• [Exercise instructions]: Only the pictures should be dropped; copy the rest of the entries exactly.

• [The data]:
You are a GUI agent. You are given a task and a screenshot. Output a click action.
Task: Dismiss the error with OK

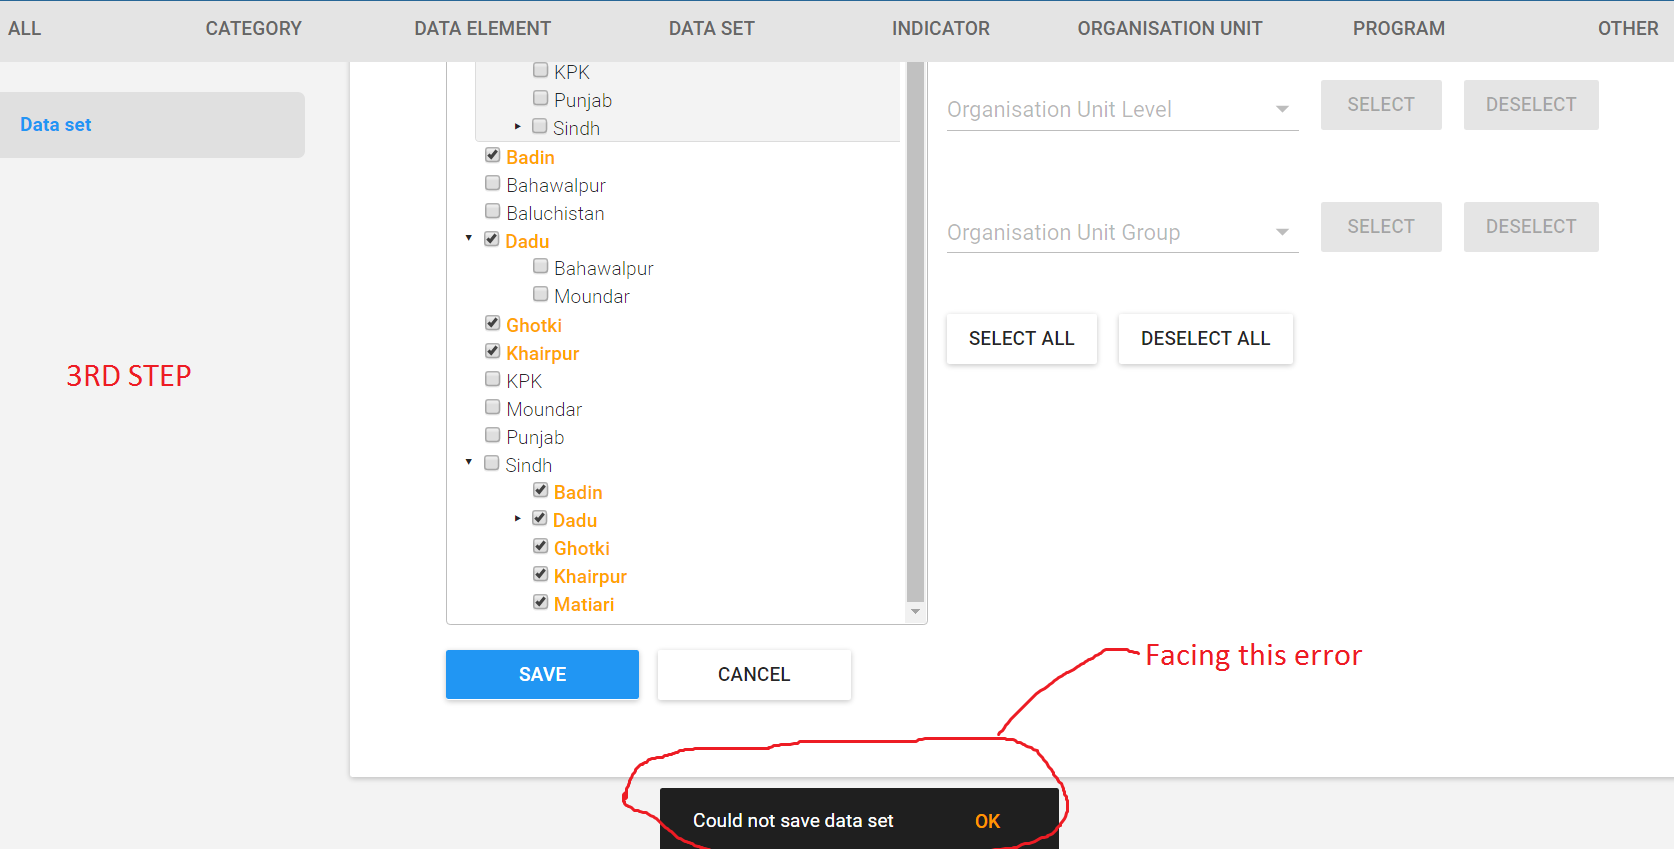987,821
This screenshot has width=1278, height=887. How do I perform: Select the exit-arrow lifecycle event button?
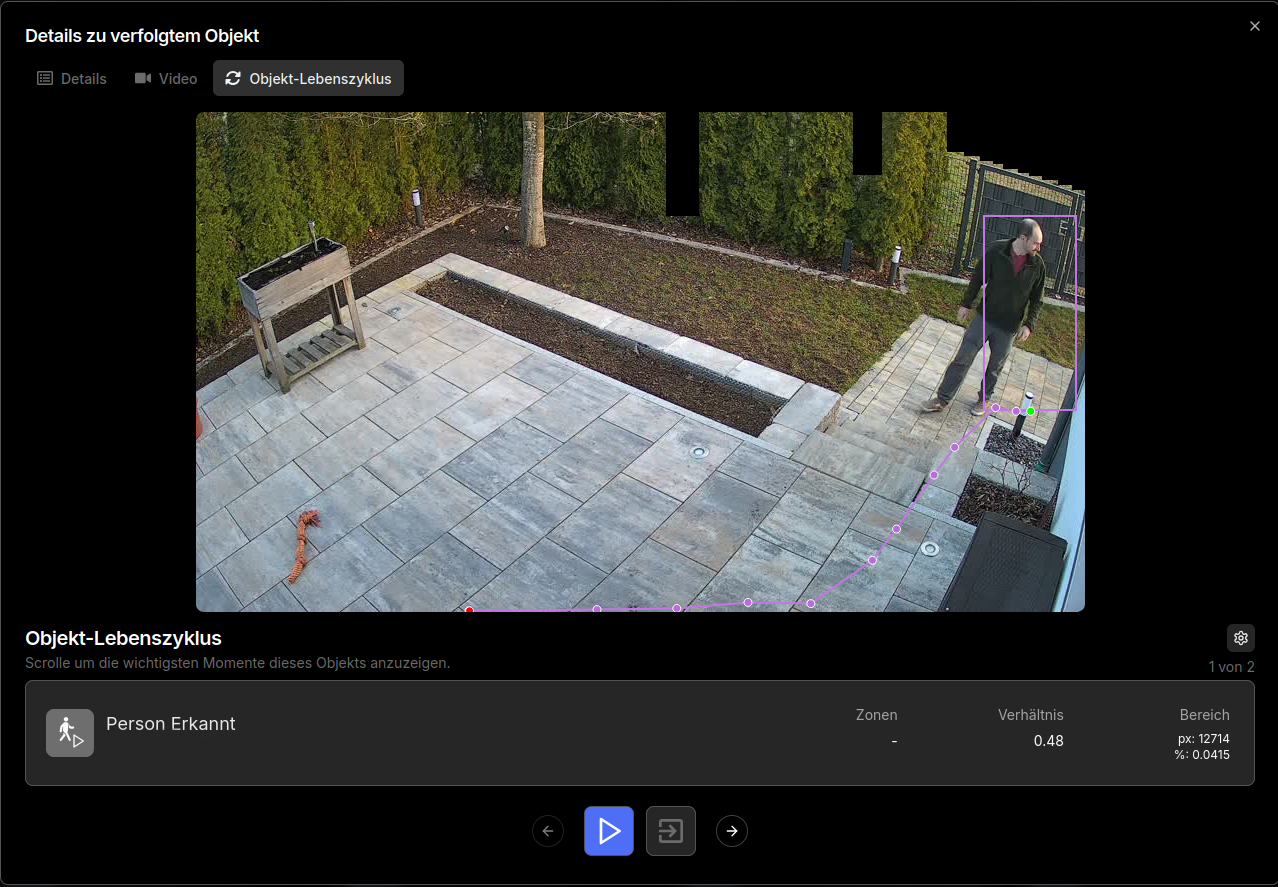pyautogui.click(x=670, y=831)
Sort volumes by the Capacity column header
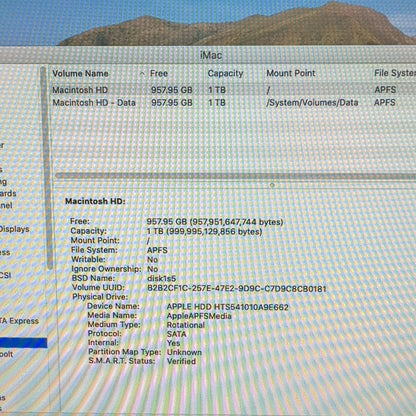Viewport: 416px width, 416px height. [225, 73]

• [Answer for this exercise]:
You are a GUI agent. You are given a task and a screenshot. Output a click action.
Task: Dismiss the error with OK

987,821
This screenshot has width=1278, height=887. How do I perform: Select the exit-arrow lifecycle event button?
pyautogui.click(x=670, y=831)
Sort volumes by the Capacity column header
Viewport: 416px width, 416px height. [225, 73]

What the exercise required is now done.